- Pesquisa encomendada pela Confederação Israelita do Brasil (Conib) ao Grupo Ispo revela que 53,2% dos brasileiros sabem definir o Holocausto; mais da metade não conhece Auschwitz.
- O desconhecimento é maior entre quem tem menos escolaridade e renda; entre quem tem apenas o ensino fundamental, a taxa de acerto cai para 27,2%; entre quem ganha até dois salários mínimos, é de 42,6%.
- O governo de Luiz Inácio Lula da Silva saiu da Aliança Internacional para a Recordação do Holocausto (IHRA) em julho de 2025; Lula já havia comparado Gaza ao Holocausto em 2024, o que gerou reação internacional e desgaste diplomático com Israel.
- A diplomacia brasileira também retirou o embaixador em Tel Aviv e mantém o posto vago; a IHRA define antissemitismo e critica comparações entre políticas atuais e nazismo.
- A pesquisa aponta que 30,9% dizem que a escola é a principal fonte de informação sobre o tema, e cerca de 87% da população não teve acesso a palestras ou museus sobre Shoá.

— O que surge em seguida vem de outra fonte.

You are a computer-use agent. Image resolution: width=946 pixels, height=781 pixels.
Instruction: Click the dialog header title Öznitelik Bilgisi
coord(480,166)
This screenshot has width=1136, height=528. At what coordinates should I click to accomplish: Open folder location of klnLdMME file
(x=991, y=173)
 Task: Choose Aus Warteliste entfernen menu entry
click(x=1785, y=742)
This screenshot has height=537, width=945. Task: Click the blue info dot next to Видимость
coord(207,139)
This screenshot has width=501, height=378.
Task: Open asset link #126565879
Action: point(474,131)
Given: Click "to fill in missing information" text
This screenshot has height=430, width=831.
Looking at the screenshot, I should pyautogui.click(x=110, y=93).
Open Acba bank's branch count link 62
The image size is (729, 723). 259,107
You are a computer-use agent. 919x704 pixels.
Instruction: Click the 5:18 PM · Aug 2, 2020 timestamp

O mundo relembra hoje o Holocausto, mas uma pesquisa encomendada pela Confederação Israelita do Brasil aponta um território de baixa lembrança histórica no país. O levantamento com Grupo Ispo revela que 53,2% dos brasileiros sabem definir o extermínio de 6 milhões de judeus e que mais da metade não reconhece o que foi Auschwitz.
O estudo mostra ainda que o desconhecimento é mais intenso entre quem tem menor renda e escolaridade. Entre quem possui apenas ensino fundamental, a taxa de acerto fica em 27,2%. Na faixa com até dois salários mínimos, chega a 42,6%.
Entre os dados, emerge uma relação entre eleitorado e percepção histórica. A parcela que sustenta a popularidade do presidente Lula é considerada mais vulnerável a narrativas distorcidas e à desinformação sobre o Holocausto e antissemitismo.
O governo atual rompeu com a IHRA, a Aliança Internacional para a Recordação do Holocausto, em julho de 2025, segundo a nota de pesquisa. A retirada é apontada como sinal de mudança de abordagem na diplomacia brasileira.
Em relação a declarações públicas, Lula foi criticado por ter feito uma comparação entre ações em Gaza e o Holocausto. O episódio gerou debates sobre os limites da linguagem diplomática e a relação com a comunidade judaica.
A pesquisa indica que a escola é a principal fonte de informação para 30,9% dos respondentes, o que coloca peso relevante sobre o Ministério da Educação para melhorar o ensino sobre o tema. Ao mesmo tempo, o relatório aponta que políticas externas podem influenciar a formação de opinião.
Segundo o documento, a retirada do embaixador brasileiro de Tel Aviv e a suspensão de funções do posto indicam uma mudança de tom na relação com Israel. A IHRA define antissemitismo como uma percepção que pode se manifestar como ódio aos judeus, com exemplos que incluem comparações entre políticas atuais e nazismo.
O relatório analisa ainda o papel da mídia e da política externa na percepção histórica. Em especial, aponta que o país enfrenta um desafio de comunicação com segmentos da população menos escolarizados e com menor renda.
A história demanda cuidado na abordagem de temas sensíveis. A pesquisa reforça a necessidade de educação formal robusta sobre o Holocausto para evitar distorções e fortalecer o entendimento público sobre o nazismo e o antissemitismo.